◆ Goal of the exercise:
Can you return, word for word, the stretch of lines from the one containing "Follow Taylor Swift" through the last line, leaving the pictures out?

◆ Provided data:
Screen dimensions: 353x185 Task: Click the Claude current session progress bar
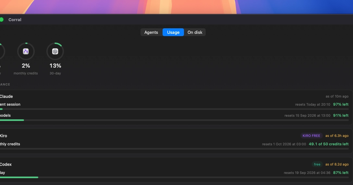pos(175,109)
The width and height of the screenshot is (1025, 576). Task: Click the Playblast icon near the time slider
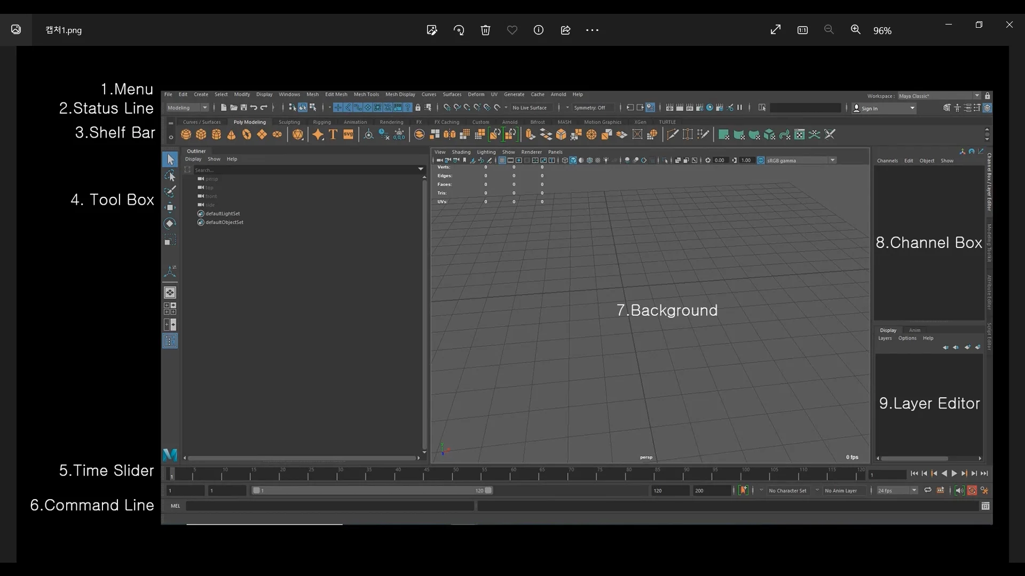point(941,491)
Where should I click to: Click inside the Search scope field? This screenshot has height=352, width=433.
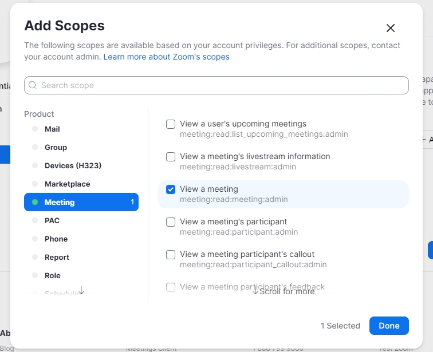(218, 85)
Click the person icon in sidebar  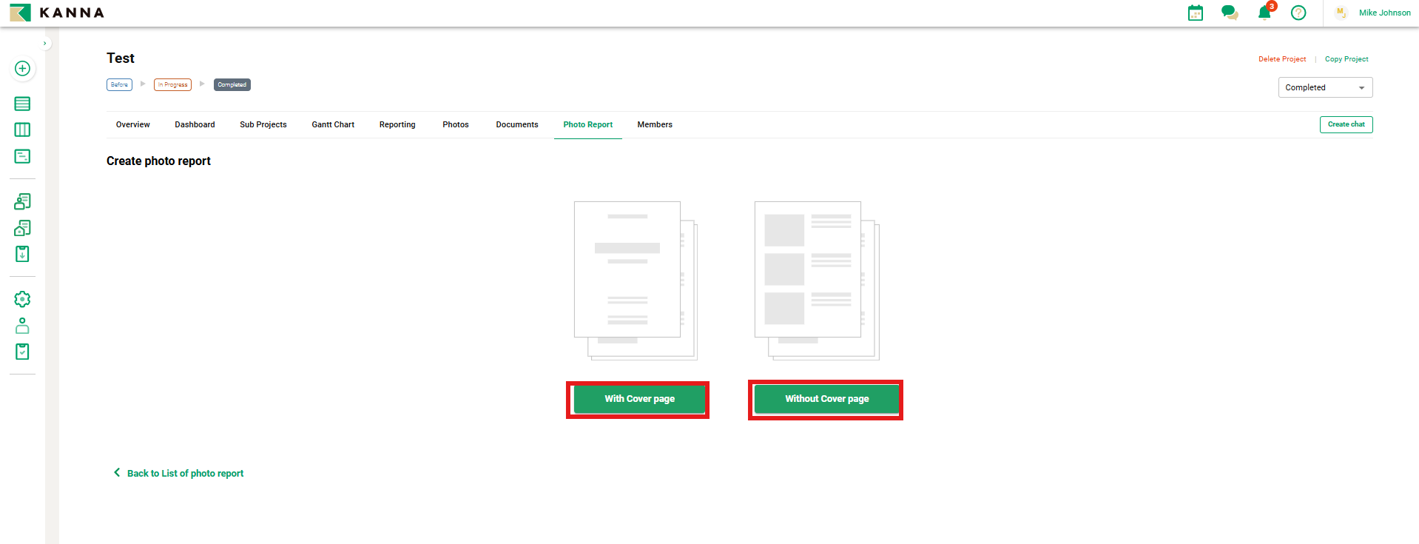click(22, 326)
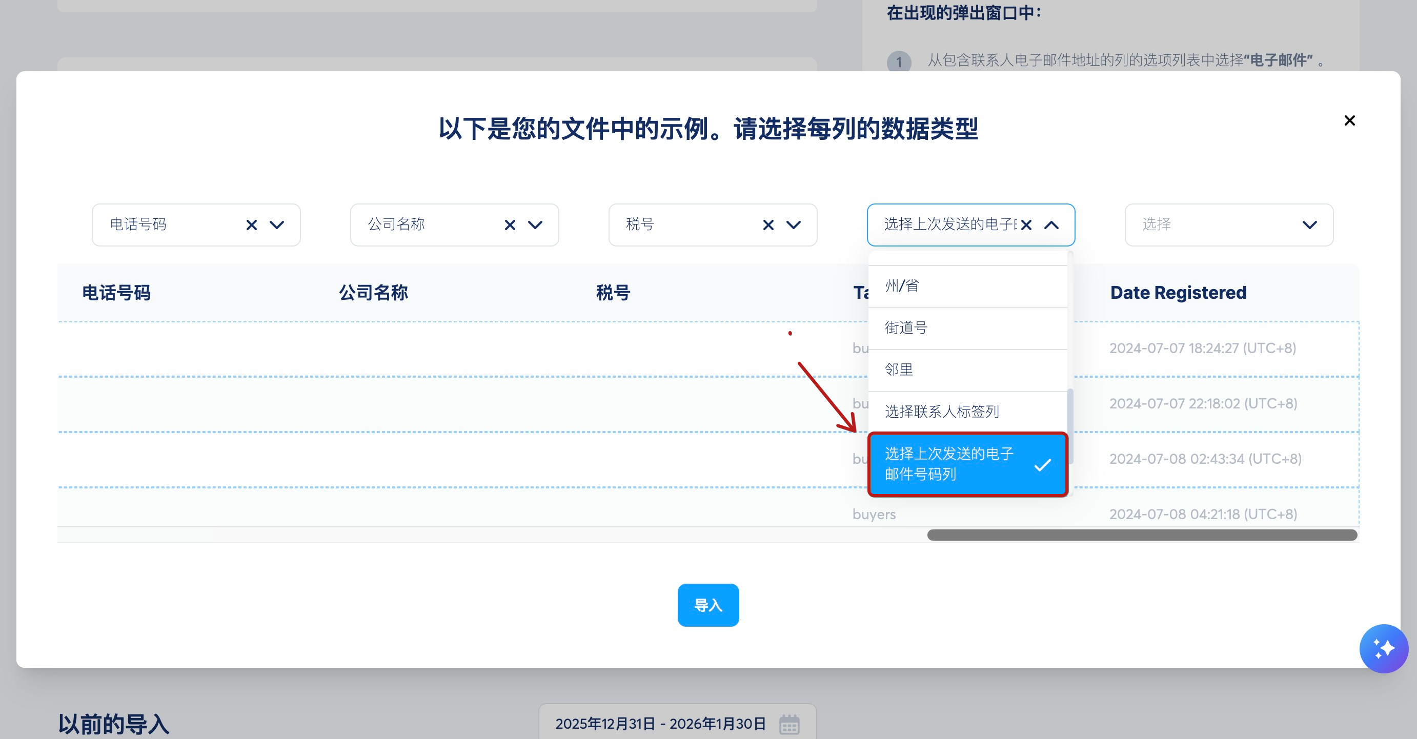Viewport: 1417px width, 739px height.
Task: Click the table horizontal scrollbar
Action: (1142, 535)
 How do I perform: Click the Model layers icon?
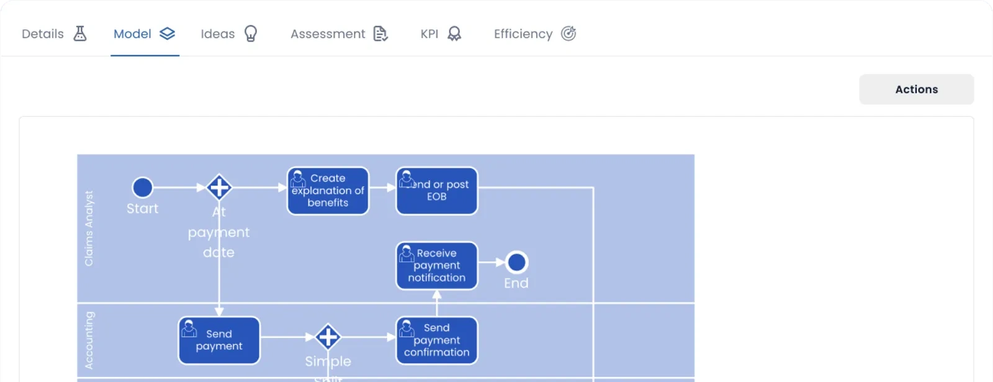pyautogui.click(x=168, y=33)
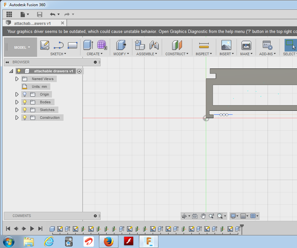Viewport: 297px width, 248px height.
Task: Toggle Sketches folder lightbulb visibility
Action: pos(25,110)
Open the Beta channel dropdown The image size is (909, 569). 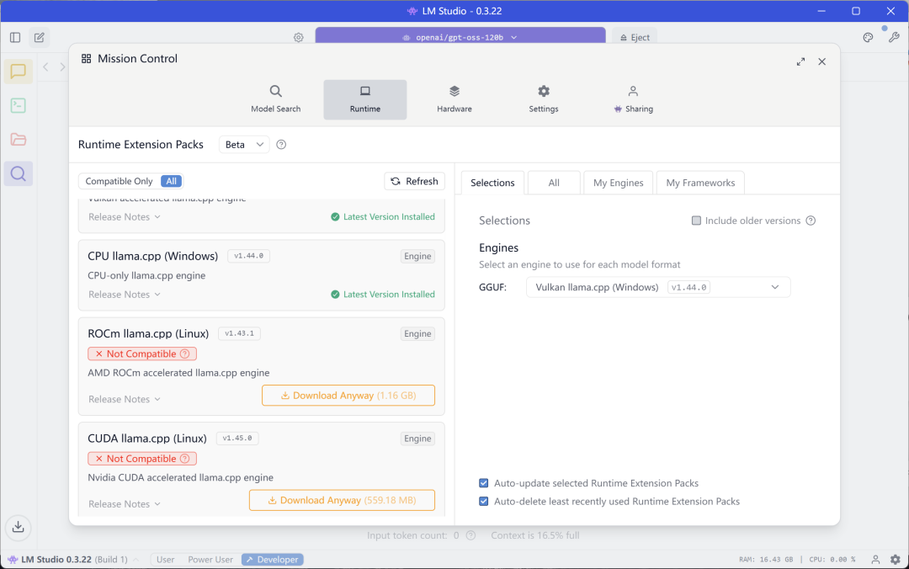(244, 145)
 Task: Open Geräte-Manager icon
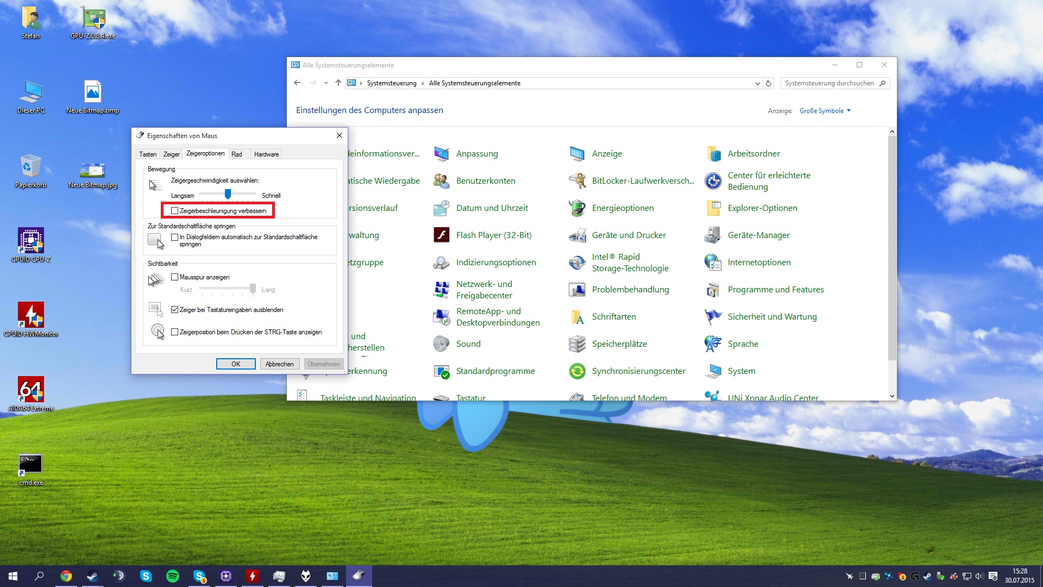click(x=713, y=235)
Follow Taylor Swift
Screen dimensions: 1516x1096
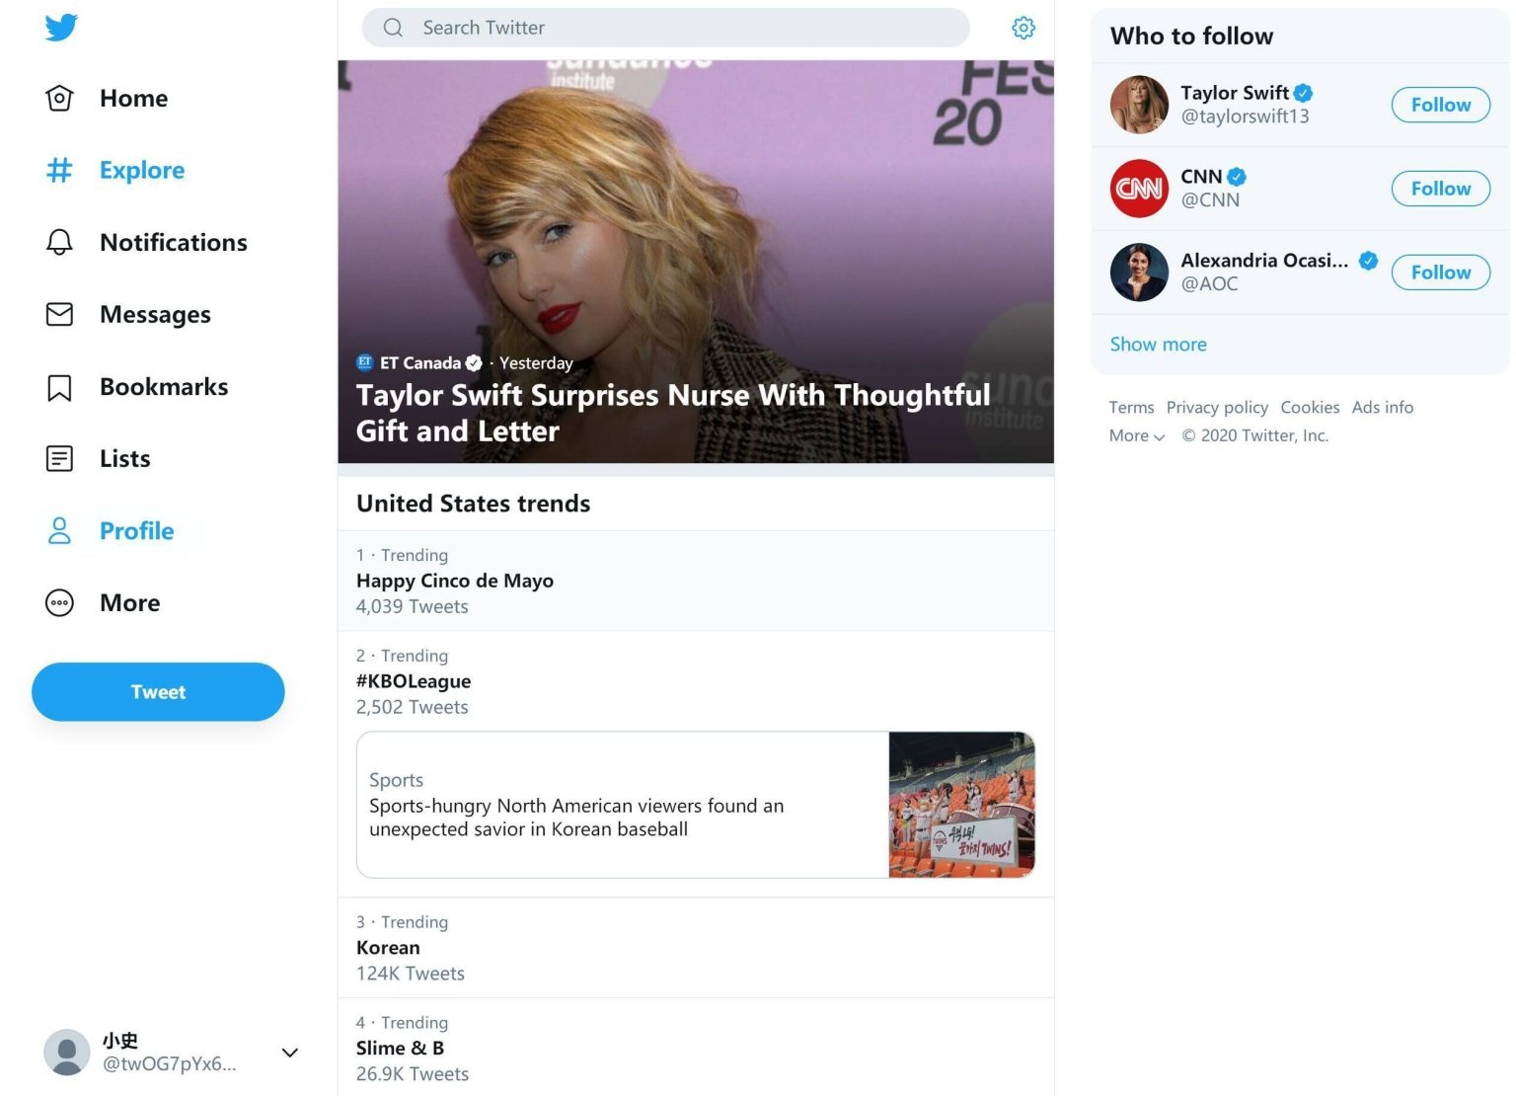click(1440, 104)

◆ Answer for the task:
Follow Taylor Swift
Screen dimensions: 1516x1096
click(1440, 104)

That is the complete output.